• _Goal of the exercise_:
Could you restate word for word every line from the one containing "Image resolution: width=1230" to the end of the data below, pictures excluded?

• _Exercise materials_:
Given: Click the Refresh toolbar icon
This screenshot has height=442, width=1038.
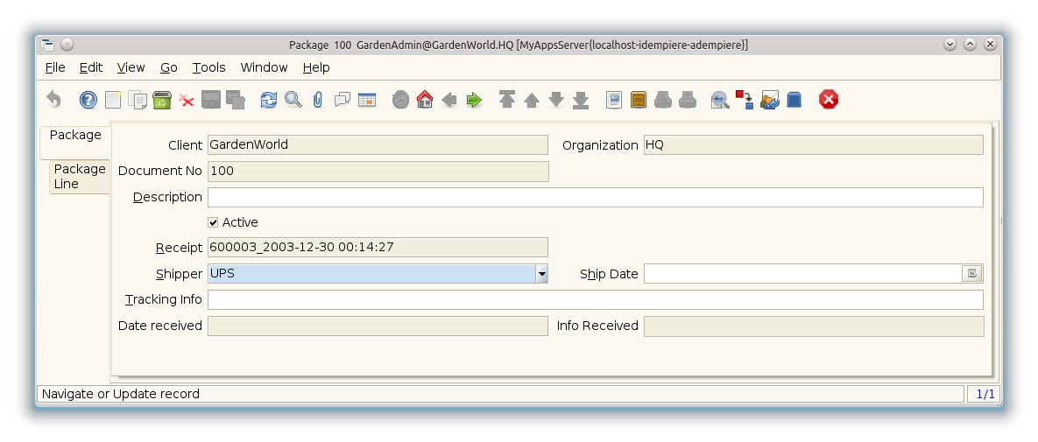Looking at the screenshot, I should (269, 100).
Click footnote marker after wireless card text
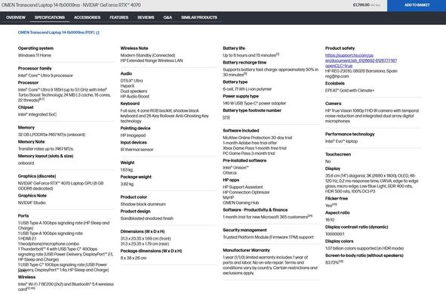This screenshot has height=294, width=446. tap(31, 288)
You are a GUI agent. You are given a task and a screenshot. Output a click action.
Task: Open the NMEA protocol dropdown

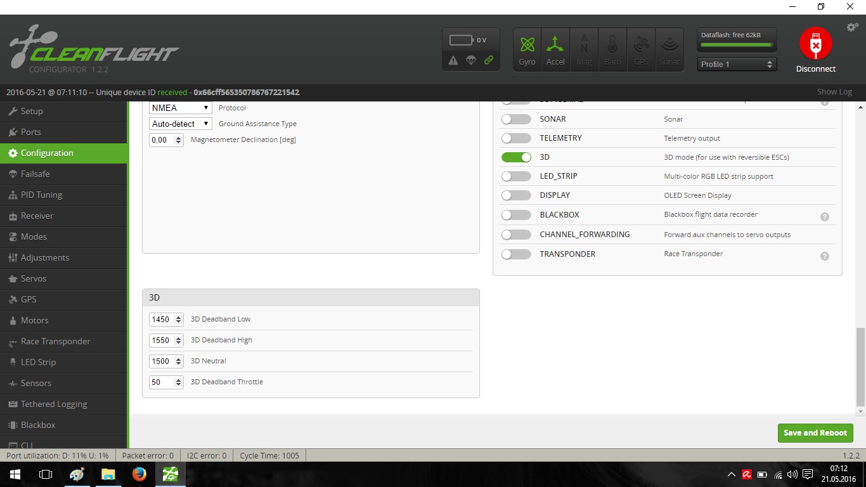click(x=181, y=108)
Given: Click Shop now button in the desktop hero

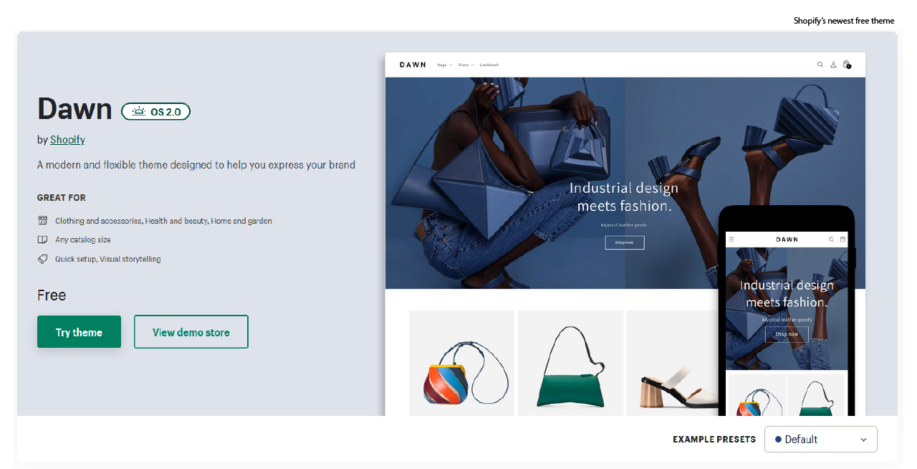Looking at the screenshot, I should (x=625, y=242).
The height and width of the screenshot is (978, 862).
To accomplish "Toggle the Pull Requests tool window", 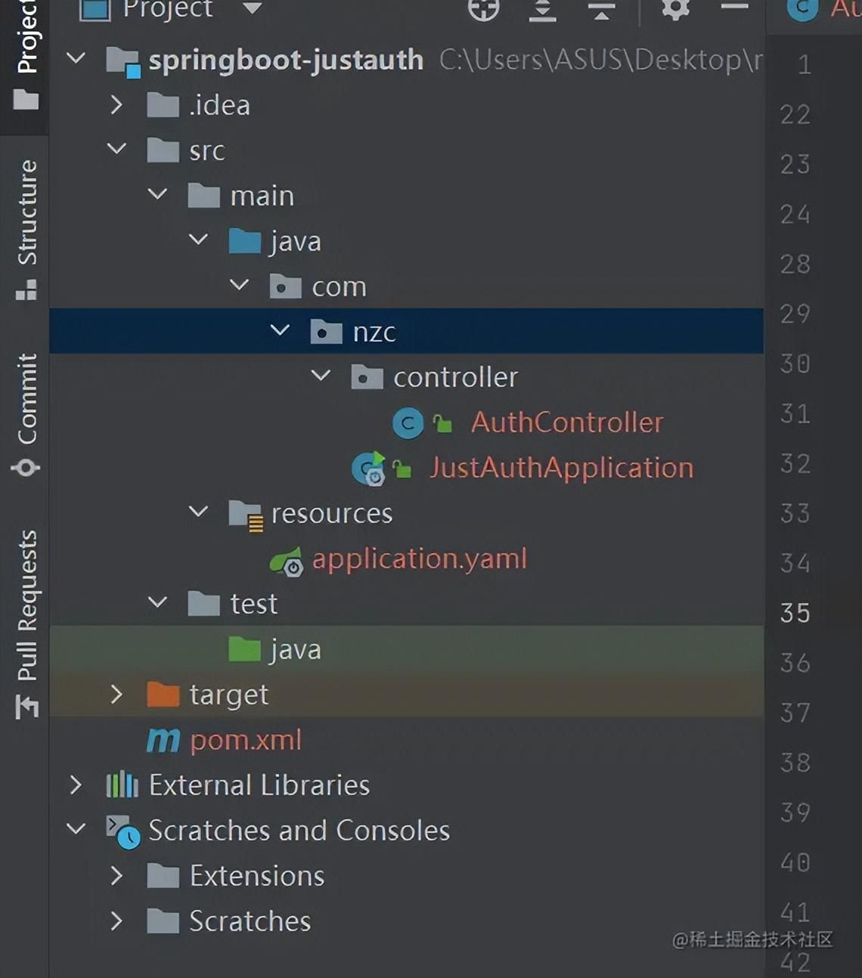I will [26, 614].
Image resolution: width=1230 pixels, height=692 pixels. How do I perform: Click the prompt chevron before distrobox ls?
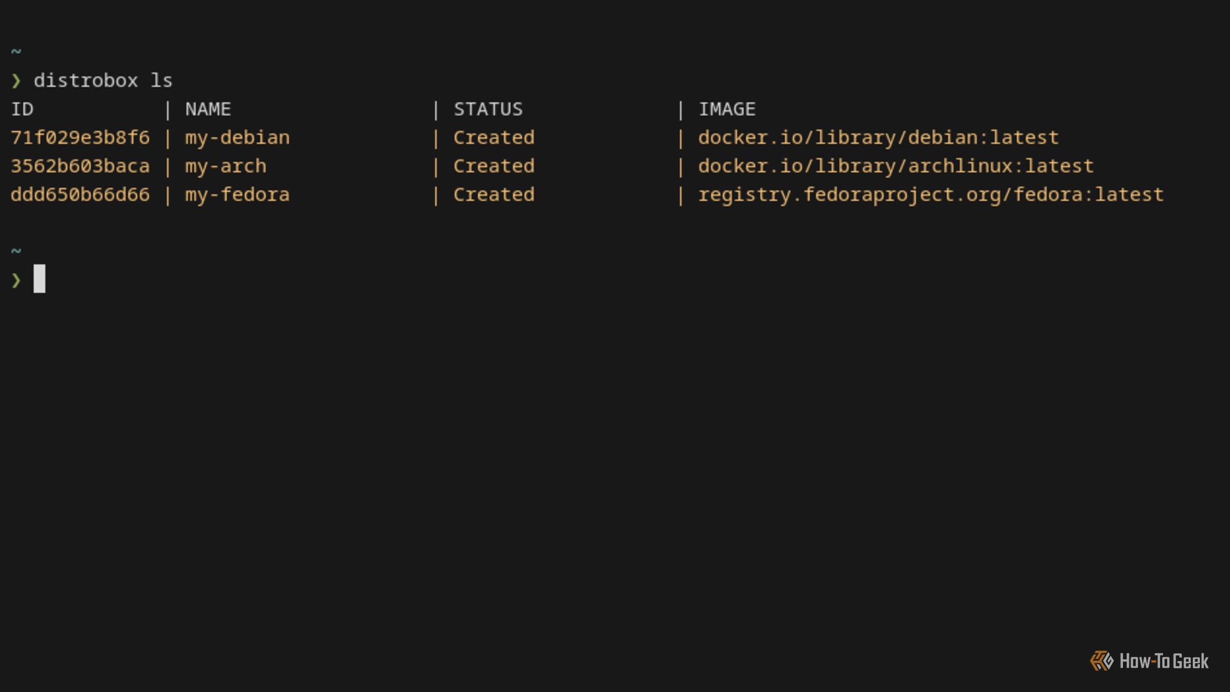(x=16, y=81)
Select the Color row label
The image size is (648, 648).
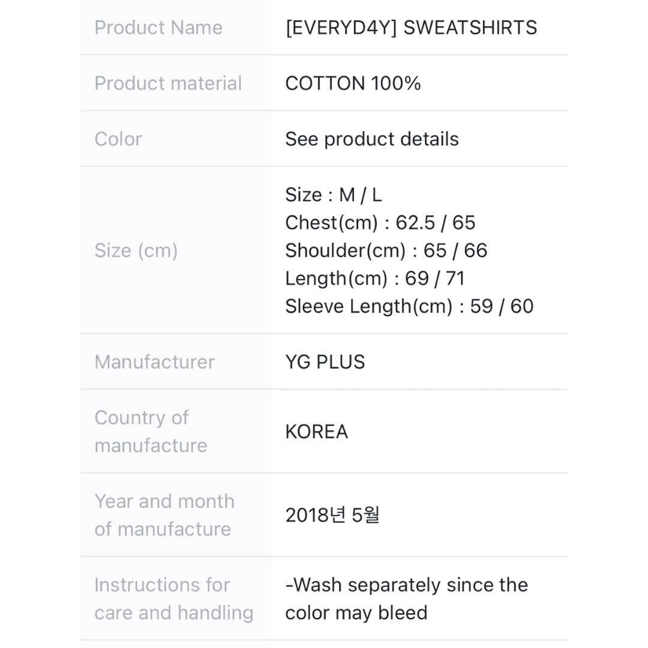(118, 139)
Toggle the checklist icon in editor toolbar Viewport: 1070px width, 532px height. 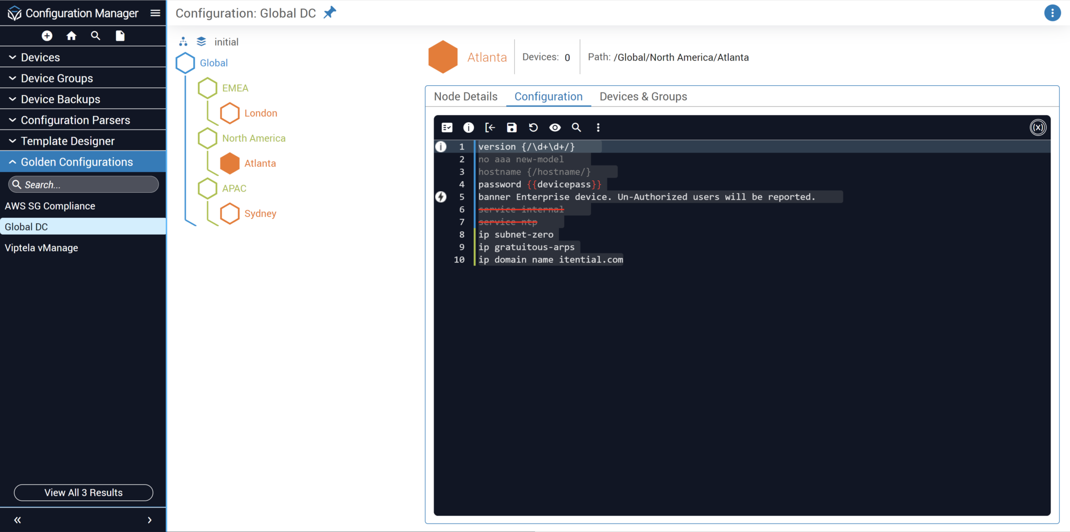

• _Solved problem_:
Image resolution: width=1230 pixels, height=692 pixels. How do I perform: Click the prompt chevron before distrobox ls?
(x=16, y=81)
Select the Color row label
The image size is (648, 648).
(118, 139)
Toggle the checklist icon in editor toolbar Viewport: 1070px width, 532px height. 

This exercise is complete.